Rooke Customs Vettel15

Rooke Customs
In the US there are a few builders who aren’t in the mainstream public eye as much as they should be. One of them is California-based Jesse Rooke, who kicked off Rooke Customs in 2002.

Rooke’s relatively low profile might be because he only does two commissioned builds a year; his bikes are all one-of-a-kind, so you can’t call him up and order a copy of a machine he’s already made. Despite this, his reputation is growing within the industry and he’s at the forefront of the new wave of US custom building.

Rooke Customs
The Rooke Customs style is hard to pin down, and unusually eclectic thanks to Jesse’s background in AMA roadracing, motocross, auto racing and shifter karting. The bike shown here is the ‘Vettel15’, reflecting Rooke’s longstanding association with Red Bull Racing and it was assembled during Red Bull event at the Indy MotoGP.
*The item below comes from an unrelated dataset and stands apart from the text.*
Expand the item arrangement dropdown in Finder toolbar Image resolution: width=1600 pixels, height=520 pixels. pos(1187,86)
Check the Rooke Customs website for more delicious eye candy, including his latest creation ‘Jaden’, a KTM-based cafe racer.

Rooke Customs

  • leston

    This bike is amazin in its own for sure.

    But go check out Rookes’ ‘Darla’, its simply stunning and original.
    This man is doing original stuff.

    P.S that KTM is sick

  • Mule

    He’s got a very cool website!

  • dobbs

    I saw his bikes and met him at a show a few years back. He was a nice guy.
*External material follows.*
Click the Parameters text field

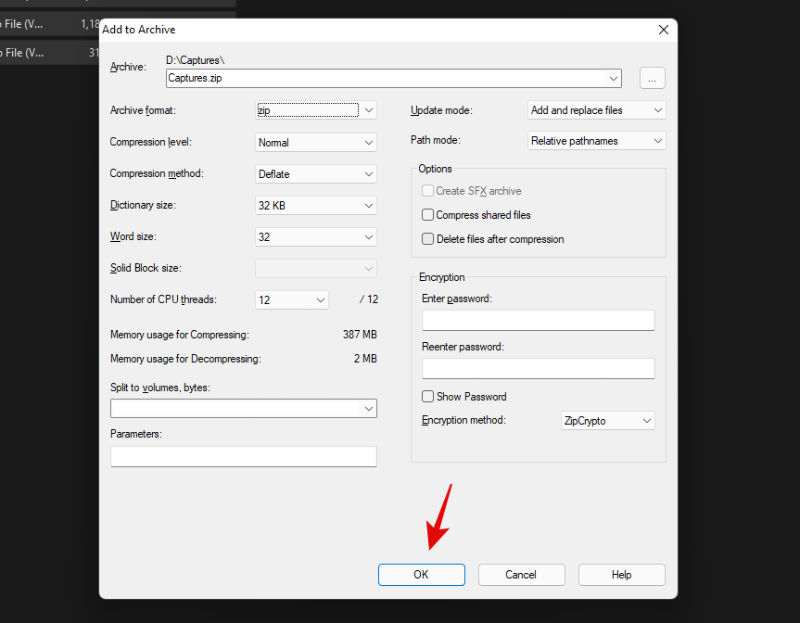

    The designs I saw at the show were incredibly original, and the level of attention to detail bordered on the autistic. He had about 3 or 4 bikes there and there seemed to be a subtle Stingray bicycle influence to them, but especially on the ‘Vegas’ bike.
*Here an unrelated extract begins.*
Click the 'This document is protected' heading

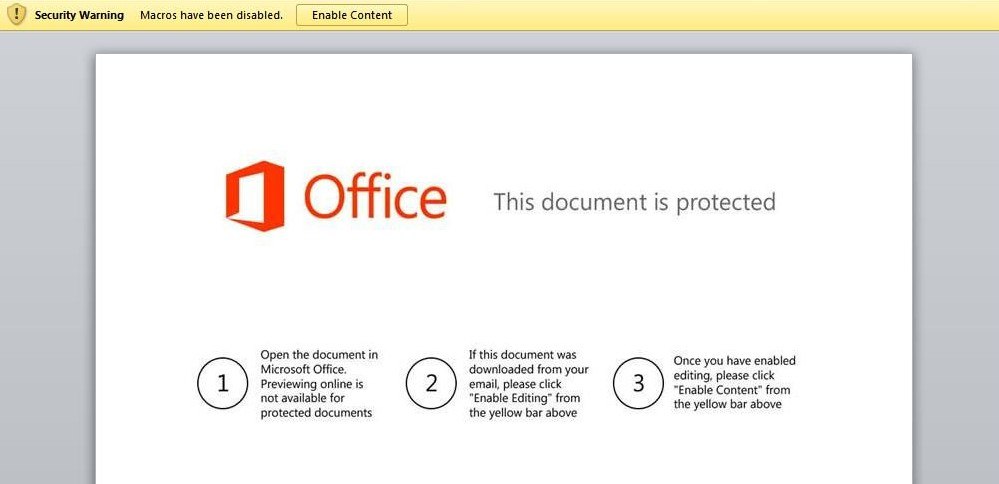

    Very, very cool builder.

    —–d

  • gary

    Great post and great builder. Those radiators are kinda.. out there. Maybe an air cooled engine would have “looked” better. Idunno, awesome bike.

  • iRivas

    Saw Rooke on Discovery’s Biker Build Off. He builds some wild machines. Rooke is good friends with Roland Sands who also builds some awesome bikes. You should feature one of Roland Sands bikes on here. I would recommend the KRV5 Tracker.

  • Teo

    I love the tank.
    Too bad for the ugly water cooled engine…

  • http://timball.graphicdesigner.com tim b

    *drool*

    there are so many things right about this bike.

  • vencejo

    I’m from Spain, over in Europe custom bikes are usually designed to ride. Why are they just static show bikes in USA?
    Rigid frames… are you joking?

  • Mark

    That’s true Vencejo, but this is art…it doesn’t have to be practical. Isn’t being beautiful enough?

    ;-)

    Mark

  • http://esscape.com jcgoodlett2

    oh yes please already….vile disgusting mechanical bits (more so the ‘Darla’ lass)….well done as well BIKEexif on the find and highlight!

  • Patrick

    Yo Vencejo:
    Some young American men still ride rigid frames – not me, I’m too old.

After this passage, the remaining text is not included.